A
chaque fois que je franchis la passerelle entre mon pays natal et mon
pays d'adoption, autant dire ma jeunesse et l'âge mûr, c'est cette
curieuse sensation déstabilisante qui m'envahit. Entre deux chaises...
Je m'arrache d'un état pour tenter de me fondre dans un autre, pour un
temps, et de recommencer le mouvement aussitôt... On dirait qu'avec le
temps qui passe, ce mouvement de balancier donne de plus en plus le
vertige. Parfois, on voudrait que le roulis s'arrête ; on voudrait descendre...
Il
faudrait que je sois plus imperméable aux sensations mais j'ai toujours
eu envie de les vivre à fond, de me les approprier, et le monde à
travers elles... Cette intensité fait appel aux émotions fortes qui
réapparaissent à chaque fois, intactes.
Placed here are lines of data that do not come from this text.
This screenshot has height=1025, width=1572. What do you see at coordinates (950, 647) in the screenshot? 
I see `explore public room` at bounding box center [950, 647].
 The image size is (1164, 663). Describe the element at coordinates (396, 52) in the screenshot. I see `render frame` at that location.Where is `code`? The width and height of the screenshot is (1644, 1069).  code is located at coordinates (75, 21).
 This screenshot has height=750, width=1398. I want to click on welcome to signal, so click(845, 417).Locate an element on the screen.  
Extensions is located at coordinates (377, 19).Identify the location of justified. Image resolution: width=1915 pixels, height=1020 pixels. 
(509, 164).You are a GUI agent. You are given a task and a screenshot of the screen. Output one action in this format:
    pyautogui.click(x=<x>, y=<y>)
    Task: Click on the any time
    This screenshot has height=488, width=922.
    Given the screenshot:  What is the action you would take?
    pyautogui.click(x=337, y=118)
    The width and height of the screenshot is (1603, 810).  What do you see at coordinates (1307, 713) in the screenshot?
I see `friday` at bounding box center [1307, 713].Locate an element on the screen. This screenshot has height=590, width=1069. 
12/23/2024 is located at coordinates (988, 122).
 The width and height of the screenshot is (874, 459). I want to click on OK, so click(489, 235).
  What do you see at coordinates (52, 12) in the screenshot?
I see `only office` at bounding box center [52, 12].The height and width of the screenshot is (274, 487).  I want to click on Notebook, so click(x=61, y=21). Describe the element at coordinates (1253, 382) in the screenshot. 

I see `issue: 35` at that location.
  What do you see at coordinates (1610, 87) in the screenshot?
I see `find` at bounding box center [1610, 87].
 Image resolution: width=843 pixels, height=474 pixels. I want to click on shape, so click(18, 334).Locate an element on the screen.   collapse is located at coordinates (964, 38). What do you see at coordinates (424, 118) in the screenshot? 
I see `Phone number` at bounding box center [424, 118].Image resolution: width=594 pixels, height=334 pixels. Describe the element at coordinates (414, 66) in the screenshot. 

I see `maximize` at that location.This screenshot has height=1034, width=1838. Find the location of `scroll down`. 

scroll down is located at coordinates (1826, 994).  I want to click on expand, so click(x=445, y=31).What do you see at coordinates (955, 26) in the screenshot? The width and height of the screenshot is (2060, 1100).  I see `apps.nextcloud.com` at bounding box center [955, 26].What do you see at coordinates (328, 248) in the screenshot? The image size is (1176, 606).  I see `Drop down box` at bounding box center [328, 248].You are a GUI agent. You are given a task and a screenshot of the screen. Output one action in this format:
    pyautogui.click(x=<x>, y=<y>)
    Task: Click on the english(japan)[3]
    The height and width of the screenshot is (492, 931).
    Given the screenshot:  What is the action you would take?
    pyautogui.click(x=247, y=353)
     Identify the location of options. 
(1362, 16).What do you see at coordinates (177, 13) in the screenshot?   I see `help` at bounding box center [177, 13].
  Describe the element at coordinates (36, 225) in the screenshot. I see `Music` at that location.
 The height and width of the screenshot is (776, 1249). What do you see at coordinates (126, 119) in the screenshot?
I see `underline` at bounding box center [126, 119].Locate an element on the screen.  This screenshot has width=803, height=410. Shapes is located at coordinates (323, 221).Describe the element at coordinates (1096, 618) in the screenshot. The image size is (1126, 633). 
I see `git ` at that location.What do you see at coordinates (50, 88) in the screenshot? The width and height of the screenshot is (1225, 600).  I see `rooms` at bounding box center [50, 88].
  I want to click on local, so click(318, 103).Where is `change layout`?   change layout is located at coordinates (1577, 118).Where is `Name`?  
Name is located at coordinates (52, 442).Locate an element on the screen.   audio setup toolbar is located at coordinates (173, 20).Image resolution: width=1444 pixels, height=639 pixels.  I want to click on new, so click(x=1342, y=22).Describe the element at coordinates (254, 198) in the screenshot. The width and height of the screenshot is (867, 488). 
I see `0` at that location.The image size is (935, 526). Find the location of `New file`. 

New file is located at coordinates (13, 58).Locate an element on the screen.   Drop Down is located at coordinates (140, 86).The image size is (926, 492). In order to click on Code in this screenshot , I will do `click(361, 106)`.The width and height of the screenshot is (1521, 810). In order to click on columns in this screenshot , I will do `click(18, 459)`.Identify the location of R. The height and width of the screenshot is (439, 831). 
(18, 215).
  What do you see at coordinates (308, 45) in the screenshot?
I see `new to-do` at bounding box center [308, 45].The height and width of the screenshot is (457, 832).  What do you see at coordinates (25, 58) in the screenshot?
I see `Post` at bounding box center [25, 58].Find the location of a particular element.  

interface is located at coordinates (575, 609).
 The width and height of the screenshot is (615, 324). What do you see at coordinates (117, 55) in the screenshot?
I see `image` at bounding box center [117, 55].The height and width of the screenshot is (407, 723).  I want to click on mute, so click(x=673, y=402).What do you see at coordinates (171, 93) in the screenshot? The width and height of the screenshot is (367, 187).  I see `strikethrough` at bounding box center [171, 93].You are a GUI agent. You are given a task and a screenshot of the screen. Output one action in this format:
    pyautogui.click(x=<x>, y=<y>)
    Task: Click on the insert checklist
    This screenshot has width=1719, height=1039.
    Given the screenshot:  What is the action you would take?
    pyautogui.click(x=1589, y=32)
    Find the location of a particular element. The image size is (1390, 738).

Toujours ce sentiment aigu de la
fugacité de la vie, de ce fragment unique qui ne repassera plus jamais !
Les
éléments du décor de notre enfance, de notre jeunesse s'effondrent un
par un : les remparts de notre éternité ! Grands-parents, parents,
oncles et tantes disparaissent pour se métamorphoser en fantômes qui
hantent notre mémoire. La visite chez ma tante à deux doigts de la mort,
me ramène dans le passé à une vitesse sidérale. Longtemps, je passais
mes vacances d'été chez elle, à l'autre bout du pays. La revoir
ressuscite les sensations de mon adolescence. Sensations puissantes et
légères à la fois : être aux portes du monde. Tout est à découvrir, je
m'imprègne des parfums de l'été, de la fraîcheur du matin qui les
exalte, de la douceur du soir qui les réveille après la fournaise du
jour. Je garde leur vache toute la journée et cette occupation pour moi
exotique me procure un profond sentiment de sérénité : vivre au rythme
de la nature... Curieuse impression : la vache, imperturbable, broute
toute la journée dans la pâture, me laissant en paix avec mes livres et
les tartines démesurées de ma tante ; le soir, guidée par un instinct
infaillible, elle retrouve toute seule la porte ouverte de la maison.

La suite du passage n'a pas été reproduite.